## Work to complete
Format the records below, from the line that contains "Where should I click to: Toggle" through the line that contains "[x=845, y=74]", as a Markdown table with the columns Row and Line. Number each row and leave out blank lines.

══ Task inputs ══

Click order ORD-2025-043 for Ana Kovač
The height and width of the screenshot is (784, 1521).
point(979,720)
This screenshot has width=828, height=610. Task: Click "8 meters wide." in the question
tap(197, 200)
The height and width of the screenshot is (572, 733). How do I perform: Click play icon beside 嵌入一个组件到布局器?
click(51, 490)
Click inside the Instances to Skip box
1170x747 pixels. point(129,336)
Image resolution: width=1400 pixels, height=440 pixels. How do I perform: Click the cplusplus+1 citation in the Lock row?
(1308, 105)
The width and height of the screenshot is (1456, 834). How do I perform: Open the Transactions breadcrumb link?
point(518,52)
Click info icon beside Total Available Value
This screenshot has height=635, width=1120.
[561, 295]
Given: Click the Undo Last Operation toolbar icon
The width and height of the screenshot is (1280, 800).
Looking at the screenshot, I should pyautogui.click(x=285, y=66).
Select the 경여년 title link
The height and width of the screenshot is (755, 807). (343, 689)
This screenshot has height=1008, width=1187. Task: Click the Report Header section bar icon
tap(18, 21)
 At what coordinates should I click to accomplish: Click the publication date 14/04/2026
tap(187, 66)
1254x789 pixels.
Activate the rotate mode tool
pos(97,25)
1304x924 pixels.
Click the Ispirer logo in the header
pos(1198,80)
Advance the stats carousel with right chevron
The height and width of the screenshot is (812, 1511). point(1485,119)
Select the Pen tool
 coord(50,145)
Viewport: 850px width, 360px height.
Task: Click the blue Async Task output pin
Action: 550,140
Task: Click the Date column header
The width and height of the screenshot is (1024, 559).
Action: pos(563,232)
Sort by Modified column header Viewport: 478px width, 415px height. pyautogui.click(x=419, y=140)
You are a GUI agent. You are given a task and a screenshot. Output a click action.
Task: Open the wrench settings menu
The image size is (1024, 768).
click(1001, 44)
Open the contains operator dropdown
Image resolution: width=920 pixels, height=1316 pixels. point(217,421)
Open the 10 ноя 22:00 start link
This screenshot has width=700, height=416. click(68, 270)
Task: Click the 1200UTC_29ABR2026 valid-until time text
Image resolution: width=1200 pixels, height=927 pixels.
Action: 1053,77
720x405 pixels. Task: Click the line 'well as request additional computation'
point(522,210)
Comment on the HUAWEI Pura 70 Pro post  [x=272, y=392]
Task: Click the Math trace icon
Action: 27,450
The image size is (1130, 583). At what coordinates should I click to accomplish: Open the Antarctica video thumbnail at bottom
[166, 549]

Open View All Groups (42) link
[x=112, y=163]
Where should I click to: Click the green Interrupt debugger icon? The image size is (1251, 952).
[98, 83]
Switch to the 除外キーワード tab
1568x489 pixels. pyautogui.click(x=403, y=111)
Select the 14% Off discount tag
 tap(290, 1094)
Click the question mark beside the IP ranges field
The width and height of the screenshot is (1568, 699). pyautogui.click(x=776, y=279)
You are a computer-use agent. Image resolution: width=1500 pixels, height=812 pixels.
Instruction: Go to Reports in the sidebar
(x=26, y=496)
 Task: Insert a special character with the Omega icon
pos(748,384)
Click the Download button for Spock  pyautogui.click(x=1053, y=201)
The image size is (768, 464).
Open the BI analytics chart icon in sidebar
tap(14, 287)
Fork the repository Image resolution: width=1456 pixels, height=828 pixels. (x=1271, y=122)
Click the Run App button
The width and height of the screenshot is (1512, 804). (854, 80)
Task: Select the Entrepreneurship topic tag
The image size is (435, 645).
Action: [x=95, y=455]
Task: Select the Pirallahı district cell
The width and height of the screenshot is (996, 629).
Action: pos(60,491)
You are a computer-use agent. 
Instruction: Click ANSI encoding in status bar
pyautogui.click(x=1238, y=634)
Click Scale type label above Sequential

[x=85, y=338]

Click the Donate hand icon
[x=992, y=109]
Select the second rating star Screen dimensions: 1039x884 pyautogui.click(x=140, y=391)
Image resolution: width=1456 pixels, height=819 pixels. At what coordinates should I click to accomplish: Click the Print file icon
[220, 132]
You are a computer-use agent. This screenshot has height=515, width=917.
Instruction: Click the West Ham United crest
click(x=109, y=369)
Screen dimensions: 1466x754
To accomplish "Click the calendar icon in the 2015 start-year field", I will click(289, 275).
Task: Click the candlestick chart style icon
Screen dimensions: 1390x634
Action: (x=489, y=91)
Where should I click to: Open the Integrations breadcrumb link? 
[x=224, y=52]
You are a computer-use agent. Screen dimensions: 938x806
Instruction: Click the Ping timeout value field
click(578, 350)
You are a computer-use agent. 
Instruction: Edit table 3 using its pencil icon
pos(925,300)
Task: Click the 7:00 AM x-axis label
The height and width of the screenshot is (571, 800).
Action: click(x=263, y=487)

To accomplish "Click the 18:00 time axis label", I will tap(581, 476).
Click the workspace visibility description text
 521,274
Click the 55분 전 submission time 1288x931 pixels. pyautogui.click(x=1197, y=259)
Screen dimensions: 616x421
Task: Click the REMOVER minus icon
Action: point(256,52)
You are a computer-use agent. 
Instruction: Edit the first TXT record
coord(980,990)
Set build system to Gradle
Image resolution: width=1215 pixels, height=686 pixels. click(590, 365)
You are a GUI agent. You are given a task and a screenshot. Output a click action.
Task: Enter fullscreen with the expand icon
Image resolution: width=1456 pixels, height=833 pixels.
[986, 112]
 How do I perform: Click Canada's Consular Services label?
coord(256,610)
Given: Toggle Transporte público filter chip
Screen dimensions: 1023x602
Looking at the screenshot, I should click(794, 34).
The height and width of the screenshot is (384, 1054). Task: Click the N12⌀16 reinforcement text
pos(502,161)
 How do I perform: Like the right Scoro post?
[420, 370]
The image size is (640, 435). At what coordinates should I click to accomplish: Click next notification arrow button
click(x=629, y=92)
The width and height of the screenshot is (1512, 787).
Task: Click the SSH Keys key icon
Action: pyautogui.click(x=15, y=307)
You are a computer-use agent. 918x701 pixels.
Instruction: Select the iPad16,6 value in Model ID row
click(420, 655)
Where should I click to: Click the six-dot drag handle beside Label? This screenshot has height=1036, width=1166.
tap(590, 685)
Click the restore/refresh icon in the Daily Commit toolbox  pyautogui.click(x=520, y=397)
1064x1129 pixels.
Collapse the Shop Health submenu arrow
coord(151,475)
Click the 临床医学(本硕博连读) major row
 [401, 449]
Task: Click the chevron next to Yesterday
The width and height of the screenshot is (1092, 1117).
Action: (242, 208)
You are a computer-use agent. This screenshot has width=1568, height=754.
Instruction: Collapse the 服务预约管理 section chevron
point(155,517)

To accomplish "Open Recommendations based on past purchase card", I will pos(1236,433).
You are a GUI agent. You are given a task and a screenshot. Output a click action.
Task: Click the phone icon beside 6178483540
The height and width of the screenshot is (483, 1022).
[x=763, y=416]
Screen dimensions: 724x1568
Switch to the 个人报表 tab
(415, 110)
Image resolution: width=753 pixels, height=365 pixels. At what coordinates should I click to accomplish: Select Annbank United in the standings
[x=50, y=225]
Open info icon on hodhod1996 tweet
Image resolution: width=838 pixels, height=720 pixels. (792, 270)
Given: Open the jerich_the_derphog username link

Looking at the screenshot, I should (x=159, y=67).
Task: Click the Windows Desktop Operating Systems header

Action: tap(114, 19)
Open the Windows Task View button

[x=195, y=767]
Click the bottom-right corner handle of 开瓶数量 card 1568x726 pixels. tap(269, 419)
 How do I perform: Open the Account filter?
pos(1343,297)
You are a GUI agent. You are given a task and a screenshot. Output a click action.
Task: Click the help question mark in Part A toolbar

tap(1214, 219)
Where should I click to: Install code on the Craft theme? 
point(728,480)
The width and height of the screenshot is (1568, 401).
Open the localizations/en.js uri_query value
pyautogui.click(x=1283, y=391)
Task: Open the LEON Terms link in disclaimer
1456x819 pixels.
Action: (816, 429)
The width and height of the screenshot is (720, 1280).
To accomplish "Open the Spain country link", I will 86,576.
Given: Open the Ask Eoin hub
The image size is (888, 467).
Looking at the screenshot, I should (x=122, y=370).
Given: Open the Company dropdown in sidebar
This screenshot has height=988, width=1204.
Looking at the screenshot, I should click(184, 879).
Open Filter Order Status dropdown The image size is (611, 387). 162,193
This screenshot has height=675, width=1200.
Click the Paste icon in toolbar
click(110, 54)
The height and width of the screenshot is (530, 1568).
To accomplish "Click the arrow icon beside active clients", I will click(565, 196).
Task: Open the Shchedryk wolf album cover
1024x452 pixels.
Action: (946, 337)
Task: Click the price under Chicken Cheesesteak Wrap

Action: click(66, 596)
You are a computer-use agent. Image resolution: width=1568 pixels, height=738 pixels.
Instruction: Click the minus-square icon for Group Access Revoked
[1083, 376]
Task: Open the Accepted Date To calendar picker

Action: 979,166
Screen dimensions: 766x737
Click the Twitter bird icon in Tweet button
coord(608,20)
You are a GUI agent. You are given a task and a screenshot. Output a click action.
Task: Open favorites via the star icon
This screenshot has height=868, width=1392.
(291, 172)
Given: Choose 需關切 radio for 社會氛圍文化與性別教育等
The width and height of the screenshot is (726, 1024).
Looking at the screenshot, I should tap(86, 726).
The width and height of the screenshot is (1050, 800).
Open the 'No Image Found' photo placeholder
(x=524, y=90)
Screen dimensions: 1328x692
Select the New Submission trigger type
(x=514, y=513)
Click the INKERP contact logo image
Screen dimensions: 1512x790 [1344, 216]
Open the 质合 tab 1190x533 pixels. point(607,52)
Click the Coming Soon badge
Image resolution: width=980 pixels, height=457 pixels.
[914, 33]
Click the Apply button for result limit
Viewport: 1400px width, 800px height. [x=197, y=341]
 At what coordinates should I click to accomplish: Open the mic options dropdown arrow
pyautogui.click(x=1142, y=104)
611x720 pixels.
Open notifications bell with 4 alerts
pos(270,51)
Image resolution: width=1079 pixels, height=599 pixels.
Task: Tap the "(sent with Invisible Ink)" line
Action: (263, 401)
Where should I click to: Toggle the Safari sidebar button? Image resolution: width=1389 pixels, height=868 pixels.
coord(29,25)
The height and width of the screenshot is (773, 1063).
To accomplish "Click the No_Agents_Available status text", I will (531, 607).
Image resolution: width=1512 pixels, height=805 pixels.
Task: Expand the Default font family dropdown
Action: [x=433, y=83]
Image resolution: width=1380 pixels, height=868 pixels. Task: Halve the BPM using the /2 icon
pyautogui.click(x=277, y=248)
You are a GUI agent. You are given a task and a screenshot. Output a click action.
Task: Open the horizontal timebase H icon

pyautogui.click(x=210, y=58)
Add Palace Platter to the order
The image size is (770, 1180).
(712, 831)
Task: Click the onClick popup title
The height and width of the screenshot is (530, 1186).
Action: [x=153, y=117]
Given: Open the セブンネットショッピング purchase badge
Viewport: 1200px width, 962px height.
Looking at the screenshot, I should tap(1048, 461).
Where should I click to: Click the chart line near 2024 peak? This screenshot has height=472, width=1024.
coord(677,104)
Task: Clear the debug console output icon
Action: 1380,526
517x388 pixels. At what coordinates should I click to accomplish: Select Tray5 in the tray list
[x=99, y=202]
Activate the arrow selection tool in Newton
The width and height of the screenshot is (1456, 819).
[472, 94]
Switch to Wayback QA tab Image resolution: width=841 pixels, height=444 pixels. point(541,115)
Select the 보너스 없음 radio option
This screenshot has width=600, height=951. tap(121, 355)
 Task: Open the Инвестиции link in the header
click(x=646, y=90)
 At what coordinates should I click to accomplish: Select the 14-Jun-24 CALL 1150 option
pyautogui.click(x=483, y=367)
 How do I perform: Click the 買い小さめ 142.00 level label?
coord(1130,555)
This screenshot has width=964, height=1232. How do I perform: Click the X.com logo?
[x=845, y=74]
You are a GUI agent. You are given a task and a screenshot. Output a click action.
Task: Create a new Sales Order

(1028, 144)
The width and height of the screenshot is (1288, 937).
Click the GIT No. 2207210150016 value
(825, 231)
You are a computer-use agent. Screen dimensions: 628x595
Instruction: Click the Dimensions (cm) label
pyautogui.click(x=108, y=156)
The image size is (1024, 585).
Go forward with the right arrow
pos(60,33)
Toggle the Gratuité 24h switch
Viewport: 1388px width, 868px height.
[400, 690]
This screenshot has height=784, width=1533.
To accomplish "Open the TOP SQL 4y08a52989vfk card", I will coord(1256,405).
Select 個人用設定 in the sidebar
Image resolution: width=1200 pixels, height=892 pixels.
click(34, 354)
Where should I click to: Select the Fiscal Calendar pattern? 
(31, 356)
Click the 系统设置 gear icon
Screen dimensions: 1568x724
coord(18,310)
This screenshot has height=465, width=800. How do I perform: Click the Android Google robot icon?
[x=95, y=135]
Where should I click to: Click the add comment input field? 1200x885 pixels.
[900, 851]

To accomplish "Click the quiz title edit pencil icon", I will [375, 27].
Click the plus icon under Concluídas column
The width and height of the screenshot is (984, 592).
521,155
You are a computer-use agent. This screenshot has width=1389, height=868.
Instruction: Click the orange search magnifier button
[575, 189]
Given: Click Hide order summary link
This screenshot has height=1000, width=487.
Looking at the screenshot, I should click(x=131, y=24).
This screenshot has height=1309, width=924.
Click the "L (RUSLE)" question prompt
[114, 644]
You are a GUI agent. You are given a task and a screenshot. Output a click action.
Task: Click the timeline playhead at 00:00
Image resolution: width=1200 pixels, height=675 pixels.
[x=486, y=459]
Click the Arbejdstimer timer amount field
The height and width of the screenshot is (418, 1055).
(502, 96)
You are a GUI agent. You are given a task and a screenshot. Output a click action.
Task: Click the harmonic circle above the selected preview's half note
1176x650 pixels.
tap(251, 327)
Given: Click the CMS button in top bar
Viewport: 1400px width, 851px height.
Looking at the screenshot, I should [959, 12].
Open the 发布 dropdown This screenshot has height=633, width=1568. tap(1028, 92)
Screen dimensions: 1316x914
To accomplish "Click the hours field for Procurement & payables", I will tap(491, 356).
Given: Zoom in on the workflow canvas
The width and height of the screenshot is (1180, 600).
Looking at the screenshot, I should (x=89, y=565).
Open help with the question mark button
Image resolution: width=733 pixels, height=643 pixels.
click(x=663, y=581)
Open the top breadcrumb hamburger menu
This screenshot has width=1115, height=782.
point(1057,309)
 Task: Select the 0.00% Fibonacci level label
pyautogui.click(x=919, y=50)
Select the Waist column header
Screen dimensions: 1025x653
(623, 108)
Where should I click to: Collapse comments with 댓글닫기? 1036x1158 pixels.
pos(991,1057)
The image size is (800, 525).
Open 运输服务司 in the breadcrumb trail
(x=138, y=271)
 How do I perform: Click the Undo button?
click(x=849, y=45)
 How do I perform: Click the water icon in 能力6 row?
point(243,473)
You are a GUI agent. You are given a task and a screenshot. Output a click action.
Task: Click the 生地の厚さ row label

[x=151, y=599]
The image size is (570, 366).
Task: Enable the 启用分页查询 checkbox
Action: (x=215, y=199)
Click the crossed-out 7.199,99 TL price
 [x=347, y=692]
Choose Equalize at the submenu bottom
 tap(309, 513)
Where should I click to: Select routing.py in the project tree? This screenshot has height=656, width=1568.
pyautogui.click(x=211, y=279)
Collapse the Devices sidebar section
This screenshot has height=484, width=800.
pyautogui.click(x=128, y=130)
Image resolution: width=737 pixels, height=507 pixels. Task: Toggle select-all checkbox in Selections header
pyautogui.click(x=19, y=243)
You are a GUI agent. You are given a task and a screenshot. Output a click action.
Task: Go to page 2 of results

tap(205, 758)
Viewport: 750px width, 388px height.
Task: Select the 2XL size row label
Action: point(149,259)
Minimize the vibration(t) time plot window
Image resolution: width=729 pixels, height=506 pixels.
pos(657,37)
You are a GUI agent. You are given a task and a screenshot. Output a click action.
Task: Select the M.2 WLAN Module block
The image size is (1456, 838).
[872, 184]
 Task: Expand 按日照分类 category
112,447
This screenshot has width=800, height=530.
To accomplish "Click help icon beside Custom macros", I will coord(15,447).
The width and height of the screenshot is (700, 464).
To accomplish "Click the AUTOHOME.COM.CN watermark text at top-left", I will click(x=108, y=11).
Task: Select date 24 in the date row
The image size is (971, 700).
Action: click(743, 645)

═══

## Solution
| Row | Line |
|---|---|
| 1 | Where should I click to: Toggle the Safari sidebar button? Image resolution: width=1389 pixels, height=868 pixels. |
| 2 | coord(29,25) |
| 3 | The height and width of the screenshot is (773, 1063). |
| 4 | To accomplish "Click the No_Agents_Available status text", I will (531, 607). |
| 5 | Image resolution: width=1512 pixels, height=805 pixels. |
| 6 | Task: Expand the Default font family dropdown |
| 7 | Action: [x=433, y=83] |
| 8 | Image resolution: width=1380 pixels, height=868 pixels. Task: Halve the BPM using the /2 icon |
| 9 | pyautogui.click(x=277, y=248) |
| 10 | You are a GUI agent. You are given a task and a screenshot. Output a click action. |
| 11 | Task: Open the horizontal timebase H icon |
| 12 | pyautogui.click(x=210, y=58) |
| 13 | Add Palace Platter to the order |
| 14 | The image size is (770, 1180). |
| 15 | (712, 831) |
| 16 | Task: Click the onClick popup title |
| 17 | The height and width of the screenshot is (530, 1186). |
| 18 | Action: [x=153, y=117] |
| 19 | Given: Open the セブンネットショッピング purchase badge |
| 20 | Viewport: 1200px width, 962px height. |
| 21 | Looking at the screenshot, I should tap(1048, 461). |
| 22 | Where should I click to: Click the chart line near 2024 peak? This screenshot has height=472, width=1024. |
| 23 | coord(677,104) |
| 24 | Task: Clear the debug console output icon |
| 25 | Action: 1380,526 |
| 26 | 517x388 pixels. At what coordinates should I click to accomplish: Select Tray5 in the tray list |
| 27 | [x=99, y=202] |
| 28 | Activate the arrow selection tool in Newton |
| 29 | The width and height of the screenshot is (1456, 819). |
| 30 | [472, 94] |
| 31 | Switch to Wayback QA tab Image resolution: width=841 pixels, height=444 pixels. point(541,115) |
| 32 | Select the 보너스 없음 radio option |
| 33 | This screenshot has width=600, height=951. tap(121, 355) |
| 34 |  Task: Open the Инвестиции link in the header |
| 35 | click(x=646, y=90) |
| 36 |  At what coordinates should I click to accomplish: Select the 14-Jun-24 CALL 1150 option |
| 37 | pyautogui.click(x=483, y=367) |
| 38 |  How do I perform: Click the 買い小さめ 142.00 level label? |
| 39 | coord(1130,555) |
| 40 | This screenshot has width=964, height=1232. How do I perform: Click the X.com logo? |
| 41 | [x=845, y=74] |